From the line with "Instruction: Share the" through the final line, please write out the listing exactly, including both of those lines.

───── SUPPLIED MATERIAL ─────

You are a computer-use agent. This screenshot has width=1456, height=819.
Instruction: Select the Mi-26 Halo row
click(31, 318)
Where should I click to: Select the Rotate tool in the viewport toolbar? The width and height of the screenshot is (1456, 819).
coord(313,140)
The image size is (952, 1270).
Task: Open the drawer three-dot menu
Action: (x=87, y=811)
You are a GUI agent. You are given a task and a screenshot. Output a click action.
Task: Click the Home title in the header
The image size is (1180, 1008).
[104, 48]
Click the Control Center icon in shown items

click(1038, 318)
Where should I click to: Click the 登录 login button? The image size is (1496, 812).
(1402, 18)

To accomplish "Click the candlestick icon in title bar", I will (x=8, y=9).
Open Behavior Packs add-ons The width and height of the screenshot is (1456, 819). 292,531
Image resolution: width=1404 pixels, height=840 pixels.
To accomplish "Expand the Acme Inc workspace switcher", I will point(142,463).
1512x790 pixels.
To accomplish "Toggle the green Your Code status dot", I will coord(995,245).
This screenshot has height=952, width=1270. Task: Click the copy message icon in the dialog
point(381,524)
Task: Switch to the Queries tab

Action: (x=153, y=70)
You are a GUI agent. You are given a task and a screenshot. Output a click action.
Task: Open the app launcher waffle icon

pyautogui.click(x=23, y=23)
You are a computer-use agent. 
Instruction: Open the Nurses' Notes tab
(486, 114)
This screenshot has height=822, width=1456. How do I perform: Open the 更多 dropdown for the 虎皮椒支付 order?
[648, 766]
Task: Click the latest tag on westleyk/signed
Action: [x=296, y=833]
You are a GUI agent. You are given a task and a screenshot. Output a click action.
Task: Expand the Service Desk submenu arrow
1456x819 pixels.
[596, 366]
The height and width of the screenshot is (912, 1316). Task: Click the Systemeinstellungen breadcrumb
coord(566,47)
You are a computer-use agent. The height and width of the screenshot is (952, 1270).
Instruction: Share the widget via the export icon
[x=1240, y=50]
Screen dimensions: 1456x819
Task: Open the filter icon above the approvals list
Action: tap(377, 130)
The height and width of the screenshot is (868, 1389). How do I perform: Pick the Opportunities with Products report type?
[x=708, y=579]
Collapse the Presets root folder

─────

**ANSWER SECTION**
Instruction: Share the widget via the export icon
[x=1240, y=50]
Screen dimensions: 1456x819
Task: Open the filter icon above the approvals list
Action: tap(377, 130)
The height and width of the screenshot is (868, 1389). How do I perform: Pick the Opportunities with Products report type?
[x=708, y=579]
Collapse the Presets root folder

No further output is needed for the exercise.